Report only how many lines of the records contain the word "arrow".

Stored records:
↓↓↓
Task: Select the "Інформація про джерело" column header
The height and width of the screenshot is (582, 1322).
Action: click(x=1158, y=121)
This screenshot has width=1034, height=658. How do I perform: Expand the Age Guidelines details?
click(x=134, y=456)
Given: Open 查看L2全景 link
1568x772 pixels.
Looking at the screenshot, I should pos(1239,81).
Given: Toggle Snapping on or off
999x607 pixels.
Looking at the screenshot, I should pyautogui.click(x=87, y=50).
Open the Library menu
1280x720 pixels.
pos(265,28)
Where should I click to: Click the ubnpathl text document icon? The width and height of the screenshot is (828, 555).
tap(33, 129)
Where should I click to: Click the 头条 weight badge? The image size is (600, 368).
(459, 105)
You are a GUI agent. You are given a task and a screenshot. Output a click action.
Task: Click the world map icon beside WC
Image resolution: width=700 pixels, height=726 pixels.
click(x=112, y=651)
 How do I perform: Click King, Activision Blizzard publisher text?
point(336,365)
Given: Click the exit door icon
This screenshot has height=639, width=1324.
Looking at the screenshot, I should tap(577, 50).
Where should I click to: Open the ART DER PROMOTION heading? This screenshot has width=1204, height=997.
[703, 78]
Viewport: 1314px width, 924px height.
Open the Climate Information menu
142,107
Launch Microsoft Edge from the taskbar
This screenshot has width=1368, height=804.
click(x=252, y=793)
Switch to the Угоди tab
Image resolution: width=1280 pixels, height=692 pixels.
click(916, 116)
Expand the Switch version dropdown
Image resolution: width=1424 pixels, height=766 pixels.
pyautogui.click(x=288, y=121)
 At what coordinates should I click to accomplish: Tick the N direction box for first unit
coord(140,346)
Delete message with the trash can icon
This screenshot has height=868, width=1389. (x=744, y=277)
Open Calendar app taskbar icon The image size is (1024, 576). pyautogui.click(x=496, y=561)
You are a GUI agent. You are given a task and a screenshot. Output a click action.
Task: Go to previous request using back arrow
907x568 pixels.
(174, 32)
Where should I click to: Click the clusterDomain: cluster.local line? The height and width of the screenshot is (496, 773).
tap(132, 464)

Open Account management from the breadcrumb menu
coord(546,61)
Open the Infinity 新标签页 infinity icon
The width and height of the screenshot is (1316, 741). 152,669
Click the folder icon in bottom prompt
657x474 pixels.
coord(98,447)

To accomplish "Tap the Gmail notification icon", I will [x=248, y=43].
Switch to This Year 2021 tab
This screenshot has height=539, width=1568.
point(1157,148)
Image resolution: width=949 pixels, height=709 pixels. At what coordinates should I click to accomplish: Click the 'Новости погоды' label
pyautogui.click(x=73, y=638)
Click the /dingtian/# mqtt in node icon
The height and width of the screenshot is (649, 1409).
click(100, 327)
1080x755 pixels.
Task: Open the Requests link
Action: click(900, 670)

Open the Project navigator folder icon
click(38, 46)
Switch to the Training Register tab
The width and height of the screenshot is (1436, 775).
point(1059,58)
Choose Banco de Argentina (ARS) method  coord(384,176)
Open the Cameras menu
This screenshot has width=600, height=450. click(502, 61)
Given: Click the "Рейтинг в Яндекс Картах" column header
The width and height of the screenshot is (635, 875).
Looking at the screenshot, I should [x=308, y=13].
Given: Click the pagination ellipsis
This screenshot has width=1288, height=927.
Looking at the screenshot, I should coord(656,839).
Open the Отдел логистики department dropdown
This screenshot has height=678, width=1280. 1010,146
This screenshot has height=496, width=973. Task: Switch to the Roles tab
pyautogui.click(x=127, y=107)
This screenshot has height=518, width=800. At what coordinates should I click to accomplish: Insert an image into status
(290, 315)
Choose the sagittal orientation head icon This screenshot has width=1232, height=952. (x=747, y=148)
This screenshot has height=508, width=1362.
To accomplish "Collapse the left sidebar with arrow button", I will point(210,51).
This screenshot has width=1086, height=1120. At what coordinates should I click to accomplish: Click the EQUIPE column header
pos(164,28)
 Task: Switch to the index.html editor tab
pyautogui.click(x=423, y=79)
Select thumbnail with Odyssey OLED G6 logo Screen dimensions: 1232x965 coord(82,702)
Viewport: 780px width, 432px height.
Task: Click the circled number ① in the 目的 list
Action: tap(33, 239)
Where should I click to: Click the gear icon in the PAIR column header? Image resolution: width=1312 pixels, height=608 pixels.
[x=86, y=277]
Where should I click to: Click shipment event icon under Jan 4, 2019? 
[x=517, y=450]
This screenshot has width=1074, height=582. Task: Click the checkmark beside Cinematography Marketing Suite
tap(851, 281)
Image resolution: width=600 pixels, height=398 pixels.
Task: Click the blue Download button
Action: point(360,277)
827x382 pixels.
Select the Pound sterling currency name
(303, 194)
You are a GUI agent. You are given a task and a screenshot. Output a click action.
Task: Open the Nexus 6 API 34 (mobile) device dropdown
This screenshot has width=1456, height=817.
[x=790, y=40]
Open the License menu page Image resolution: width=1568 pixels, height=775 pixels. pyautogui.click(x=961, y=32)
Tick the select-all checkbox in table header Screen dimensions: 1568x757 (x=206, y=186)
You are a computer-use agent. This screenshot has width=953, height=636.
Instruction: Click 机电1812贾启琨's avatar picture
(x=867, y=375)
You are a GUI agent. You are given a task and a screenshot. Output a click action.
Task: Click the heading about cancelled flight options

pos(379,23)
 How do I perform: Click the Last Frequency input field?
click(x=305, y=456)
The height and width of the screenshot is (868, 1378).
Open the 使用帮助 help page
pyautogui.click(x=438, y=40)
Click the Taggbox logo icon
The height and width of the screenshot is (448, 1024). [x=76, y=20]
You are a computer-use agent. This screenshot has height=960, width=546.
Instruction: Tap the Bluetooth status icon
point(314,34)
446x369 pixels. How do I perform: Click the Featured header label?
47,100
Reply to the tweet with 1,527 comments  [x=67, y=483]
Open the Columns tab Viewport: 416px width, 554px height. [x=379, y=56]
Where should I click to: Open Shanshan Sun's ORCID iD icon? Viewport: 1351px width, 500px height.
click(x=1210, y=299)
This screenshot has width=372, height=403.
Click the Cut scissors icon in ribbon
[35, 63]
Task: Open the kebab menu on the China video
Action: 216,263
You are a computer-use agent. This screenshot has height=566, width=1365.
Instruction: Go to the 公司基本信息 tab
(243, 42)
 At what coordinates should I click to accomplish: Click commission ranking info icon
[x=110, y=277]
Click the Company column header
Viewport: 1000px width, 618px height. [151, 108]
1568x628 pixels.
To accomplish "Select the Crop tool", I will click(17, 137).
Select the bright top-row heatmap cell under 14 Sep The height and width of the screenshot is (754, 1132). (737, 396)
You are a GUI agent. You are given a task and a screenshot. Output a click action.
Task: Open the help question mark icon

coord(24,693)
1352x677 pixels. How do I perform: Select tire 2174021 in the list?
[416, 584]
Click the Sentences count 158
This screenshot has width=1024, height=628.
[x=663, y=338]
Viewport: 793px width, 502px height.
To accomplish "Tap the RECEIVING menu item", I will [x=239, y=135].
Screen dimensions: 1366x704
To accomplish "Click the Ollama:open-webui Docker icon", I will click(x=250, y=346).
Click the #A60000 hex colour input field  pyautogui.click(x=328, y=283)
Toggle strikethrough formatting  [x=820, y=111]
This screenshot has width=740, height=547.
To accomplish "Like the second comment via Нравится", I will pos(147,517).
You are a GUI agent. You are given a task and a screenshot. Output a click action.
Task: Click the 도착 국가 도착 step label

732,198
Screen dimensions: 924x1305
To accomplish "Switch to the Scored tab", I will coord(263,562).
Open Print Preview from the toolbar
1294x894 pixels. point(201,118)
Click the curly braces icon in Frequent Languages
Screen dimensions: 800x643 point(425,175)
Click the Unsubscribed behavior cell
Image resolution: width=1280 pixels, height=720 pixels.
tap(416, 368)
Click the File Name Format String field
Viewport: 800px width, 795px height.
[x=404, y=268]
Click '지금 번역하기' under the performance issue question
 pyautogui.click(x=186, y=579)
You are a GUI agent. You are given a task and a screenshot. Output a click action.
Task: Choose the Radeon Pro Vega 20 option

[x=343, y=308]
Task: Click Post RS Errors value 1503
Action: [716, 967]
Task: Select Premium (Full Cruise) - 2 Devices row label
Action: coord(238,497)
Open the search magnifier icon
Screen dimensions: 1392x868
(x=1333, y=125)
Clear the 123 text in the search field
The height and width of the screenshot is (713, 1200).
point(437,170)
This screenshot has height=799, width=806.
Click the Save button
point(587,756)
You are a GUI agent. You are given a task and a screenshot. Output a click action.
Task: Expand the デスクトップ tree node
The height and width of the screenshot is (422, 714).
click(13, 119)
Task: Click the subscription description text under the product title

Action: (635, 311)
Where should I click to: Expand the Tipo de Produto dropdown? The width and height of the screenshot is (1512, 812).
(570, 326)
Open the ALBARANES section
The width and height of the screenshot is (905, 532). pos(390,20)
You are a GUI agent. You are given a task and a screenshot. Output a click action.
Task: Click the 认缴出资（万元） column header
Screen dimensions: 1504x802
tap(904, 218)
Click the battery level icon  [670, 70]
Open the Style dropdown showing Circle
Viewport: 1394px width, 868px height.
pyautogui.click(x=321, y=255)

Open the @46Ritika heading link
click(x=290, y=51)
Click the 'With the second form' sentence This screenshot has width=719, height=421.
↑↑↑
### Your response
2